Algo anda mal en la política cuando la improvisación se convierte en norma, y cuando la impertinencia se transforma en acto sublime. El país ha conocido un prolongado periodo en el que los gestos, la señales de buena fe no han logrado transformarse en referentes sólidos. La mínima certidumbre necesaria para transitar sin riesgos mayores en el proceso de cambios políticos, no ha podido ser construida, o al menos es anulada y relegada cotidianamente. A cambio, las riñas suplen los acuerdos, las ironías ocurrentes toman el lugar del diálogo, y la demagogia se impone a la responsabilidad.
Por meses hemos asistido a la impotencia de las fuerzas políticas para situarse y entender de manera constructiva las nuevas circunstancias por todos creadas. No ha sido posible ordenar la agenda de los cambios necesarios para darle continuidad y amarres institucionales a una pluralidad tan tangible como inevitable. Es como si el país caminara con los ojos vendados, dando tumbos y con los anclajes cada vez más difusos.
Estas semanas nos han ofrecido una multitud de ilustraciones en ese sentido: el conflicto chiapaneco sigue complicándose, con una conducción tan errática e incierta que no es fácil imaginar los escenarios de salida. Los saldos han sido una mayor exasperación, una imposibilidad para construir puentes de entendimiento alternativos y una descomposición social que parece caminar fatalmente hacia nuevos desfiladeros.
Las relaciones entre poderes tampoco han sido más tersas. La impreparación y la profunda desconfianza que campea en los pasillos legislativos, en fatal combinación con la incapacidad de parte del Ejecutivo para entender las nuevas reglas, han generado una preocupante improductividad. La soberbia y las presiones han pretendido suplir a la negociación; el resultado ha sido que a unos cuantos días de concluir el periodo ordinario de sesiones del Poder Legislativo, no se ha aprobado ninguna ley central. De nuevo, en lugar de ocuparse de modernizar sus propias reglas de funcionamiento interno, las acusaciones y denuncias han ocupado un lugar central en las inquietudes de los legisladores.
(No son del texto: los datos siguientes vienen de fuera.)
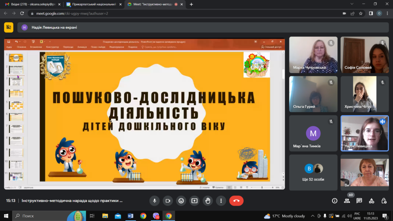
Task: Toggle the microphone in Meet controls
Action: [155, 201]
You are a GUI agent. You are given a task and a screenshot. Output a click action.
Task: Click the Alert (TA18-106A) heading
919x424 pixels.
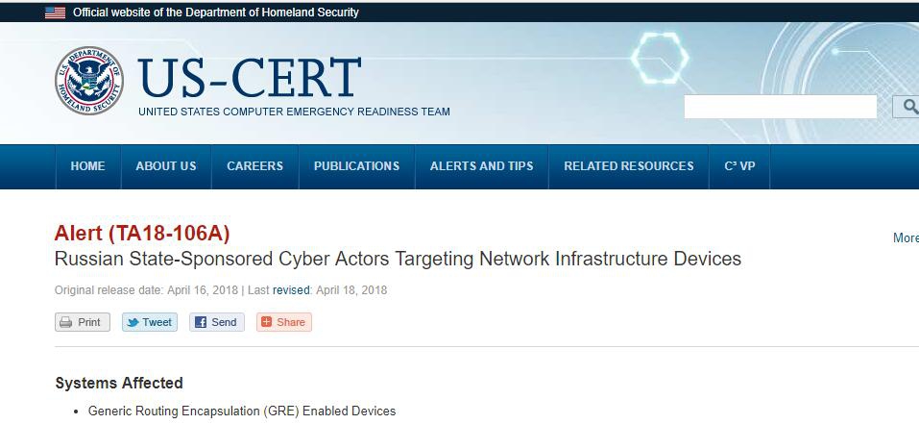click(142, 234)
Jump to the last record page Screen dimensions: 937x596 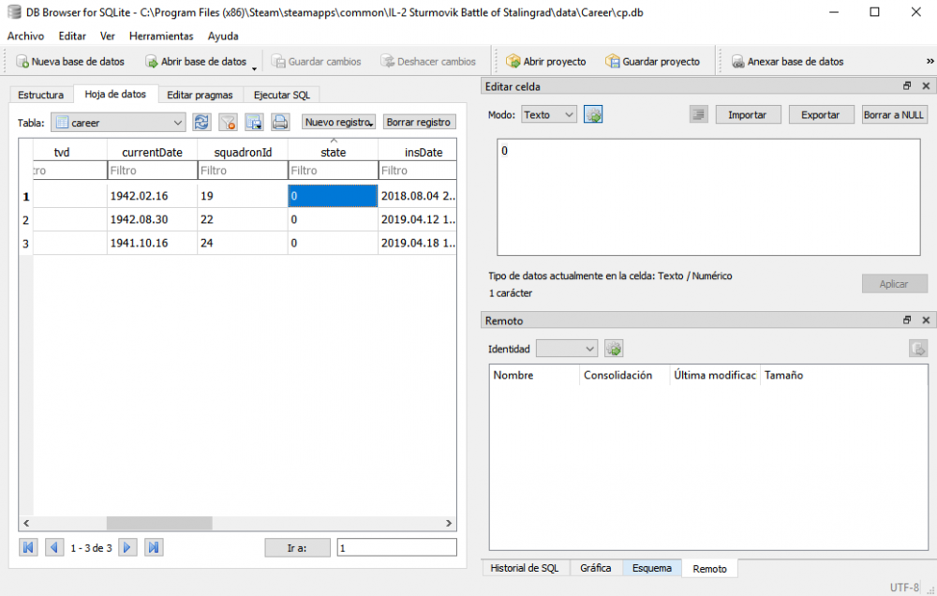pyautogui.click(x=154, y=547)
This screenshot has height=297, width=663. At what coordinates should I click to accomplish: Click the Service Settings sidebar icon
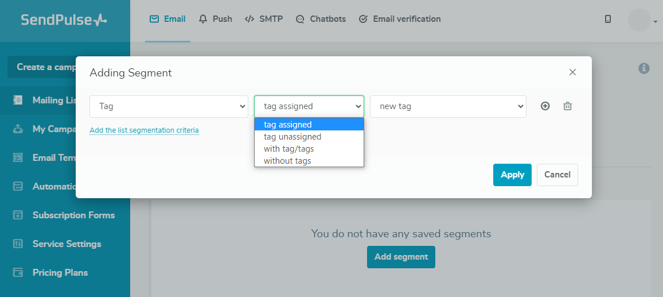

Finalmente, las relaciones entre partidos tampoco atraviesan por su etapa de mayor madurez. La irrupción de Roberto Madrazo y su ingenio sorprendente, es una buena estampa de la vulgarización del clima político.
Ahora bien, no me parece que este marcado deterioro de la vida política nacional pueda ser atribuible a una sola de las fuerzas políticas --si fuera el caso, las facturas de la degradación se cobrarían en un solo lugar--, creo más bien que estamos ante un proceso más general y por tanto más preocupante. Si pronto no logramos habitar de manera constructiva el espacio de pluralidad que entre todos hemos construido, al cabo de poco tiempo el expediente democrático, a la luz de su improductividad, pudiera llegar a ser reconsiderado por la ciudadanía. Ojalá no lleguemos tan lejos.